La trama è di una semplicità elementare. Alla fine della seconda guerra mondiale l'ex marmittone americano Jerry Mulligan è rimasto a Parigi. Vivacchia in una soffitta, come Mimì, ma se non altro non soffre di tisi. A star male è solo il portafogli, regolarmente vuoto nonostante i continui viaggi a Montmartre. I suoi quadri non li vuole nessuno. Per un po' si fa mantenere da una generosa tardona, poi incontra una commessa, molto carina, manco a dirlo, e la commedia va avanti con le sue gambe. O a esser più precisi con quelle di Gene Kelly, ballerino e coreografo di primissima categoria, che pochi mesi più tardi farà il bis di trionfi con Cantando sotto la pioggia, e con quelle sorprendentemente in magica sintonia, oltre che infinitamente più sexy, di Leslie Caron.

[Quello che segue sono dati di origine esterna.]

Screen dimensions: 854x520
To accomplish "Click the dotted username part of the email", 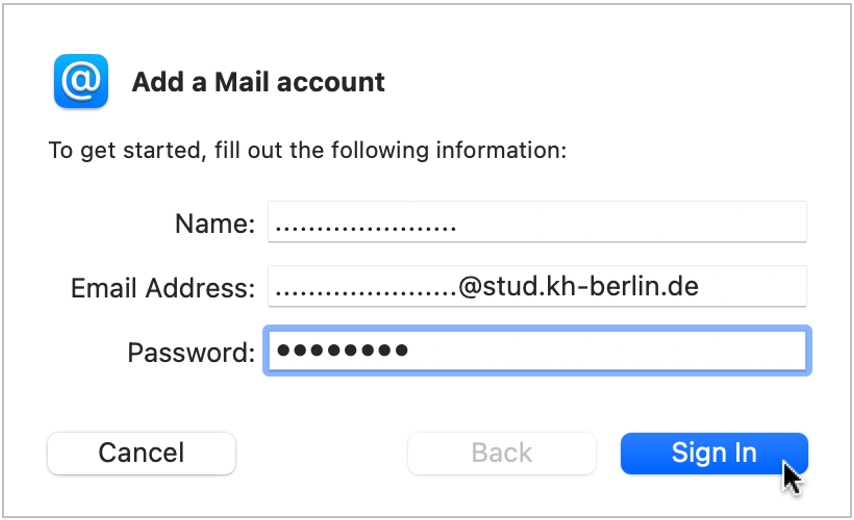I will point(365,293).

Per restare in Francia, ecco Jacques Tati. Se nelle vene di Minnelli (nato nel 1903) scorreva sangue siciliano, il quasi coetaneo (1907) Tati di cognome faceva Tatischeff. Origini russe quindi con infiltrazioni olandesi e, anche lui, italiane. Altissimo, allampanato, una camminata a passi smisuratamente lunghi. Per creare il personaggio che gli diede fama (tanta) e quattrini (pochi) fu sufficiente aggiungere un impermeabile cortissimo, una pipa e un cappellino. Nacque così l'eroe silenzioso di Le vacanze di Monsieur Hulot, che in novanta minuti non apre mai bocca, ma in compenso la fa spalancare dalle risate alla platea. Un umorismo fatto di soli gesti grazie a una mimica sensazionale. Protagonista un tale che si presenta in una pensioncina della costa bretone, e al Festival di Cannes del '53, combinando innumerevoli disastri senza mai fare una piega. Tra le scene memorabili Hulot gioca a carte seduto su una sedia a dondolo. Passa un cameriere, un colpetto involontario al dondolo e Hulot cala la carta sul tavolo dei vicini impegnati in un'altra partita. Un bianco e nero da sbellicarsi, che confermò il talento di Tati, evidenziato nella commedia d'esordio Giorno di festa, girato nel '49. Dove si raccontano le disavventure del portalettere François, deciso a consegnare la corrispondenza secondo la moda americana: gettandola in corsa dalla bici. Con esiti naturalmente catastrofici. In Mon oncle (Mio zio), Oscar al film straniero nel '59, riecco Hulot per la prima volta a colori. Stavolta alle prese con i prodigi della modernità. Quasi una riedizione del Tempi moderni di Chaplin. Per finire la serie, Playtime, anno 1967, la cui lavorazione durò tre anni e mise sul lastrico il povero, in tutti i sensi, Tati.

Affossando anche Hulot in una Parigi futuristica, in cui la battaglia contro il logorio della vita moderna sembra quella di Don Chisciotte contro i mulini a vento.

Buona visione allora con due maestri del cinema, due destini diversi, uniti dal talento e dall'eleganza.